I used to play Guild Wars and then Guild Wars 2. When I started my guild, everyone just assumed I was female. As a result we attracted a lot of women and families. A lot of my members grew with the guild from childhood into adulthood because their parents were also playing.
But I would say that about 40-50% of the guild was female. Later when we formed alliances, I would put it as about 25% of the alliance was female. A guild = 100 people at full capacity and we had a policy that you had to be active. An alliance was 10 guilds.
Guild Wars 2 the dynamics changed slightly because my guild was also split 50/50 between the US and Europe. GW2 meant that it was difficult to stay together as a guild, especially as many of us had drifted into pvp. I was on SFR server when it started to rise and eventually dominate pvp. I would say that there was a healthy number of women on the server. The guild that I joined was male led but had a lot of female members... not as many as the guild I started myself but still about 20-30% female. However, I only ever heard one female commander on the server. The commanders were almost all male but we did have an openly gay commander for a while.

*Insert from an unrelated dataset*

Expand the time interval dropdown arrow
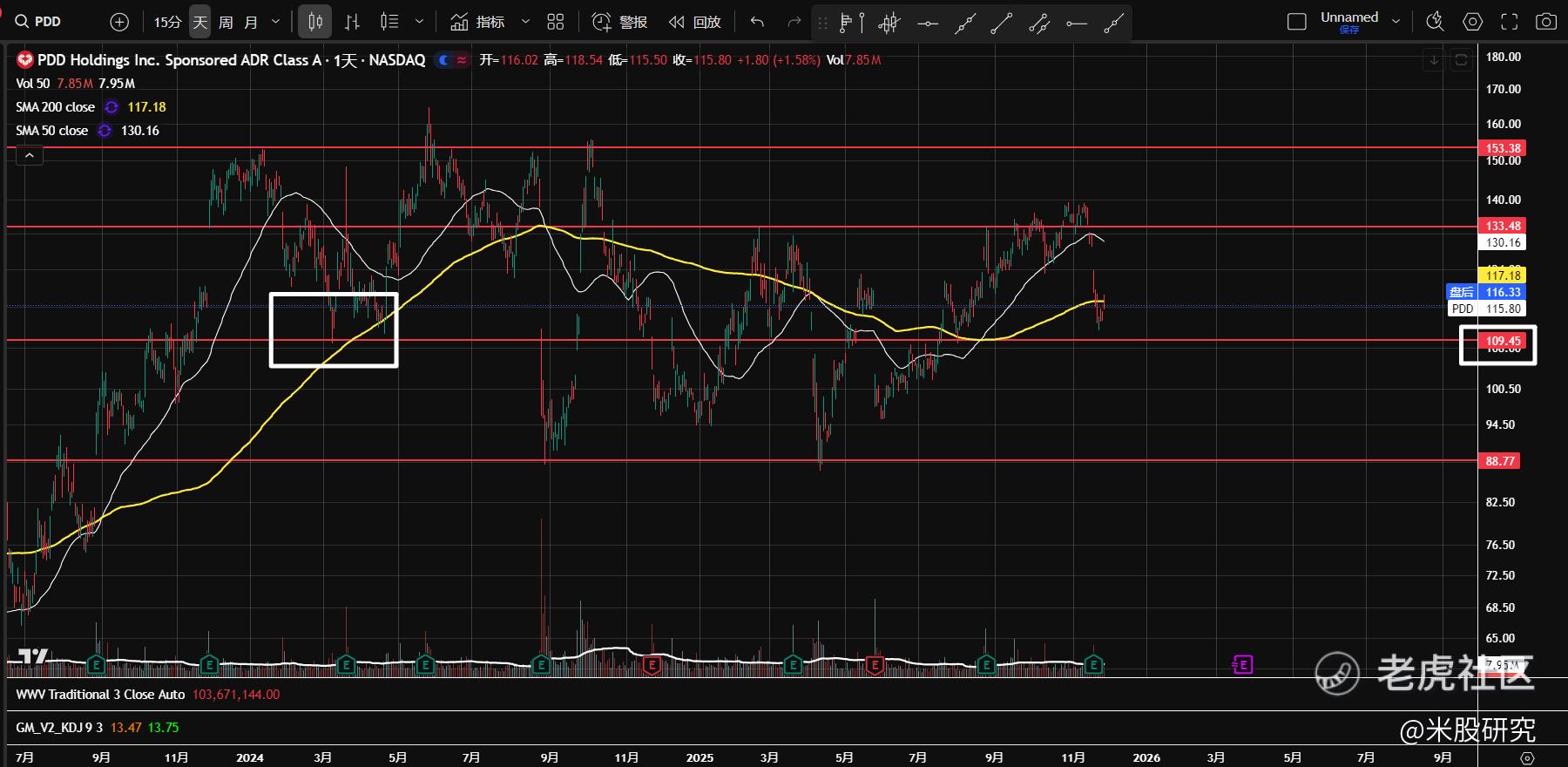[x=276, y=22]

...And the women were just as good and often better at playing than the men.
Also, many women, in fact most of them, played male characters. It caused a lot of confusion when people heard my voice for the first time. Because people thought that the voice from the woman playing 'bob' was me, and that my voice was 'bob'. When it finally twigged that the voices and characters were not matching it caused a big stir in the guild. Several members left. I got a lot of abuse from some about being gay etc. As it turned out, quite a few of members in the guild had a crush on me. But we overcame that, it was sad that people no longer treated me as female, the language became a lot worse, so I had to introduce a rule of 'no swearing' because we were still a family guild. People were less kind, less helpful, and more aggressive... so in the end I stepped down as leader and put a cis woman in charge of the guild so that it returned to a better atmosphere again.
She had 90% control to do her own thing but any major changes had to be passed by me. Namely the only main thing was that the cape and logo stayed the same. I spent a lot of time and effort in the guild branding which is part of the reason why we became an Anet notable guild and were invited to alpha test GW2.
But, yep, definitely has been an increase in female gamers.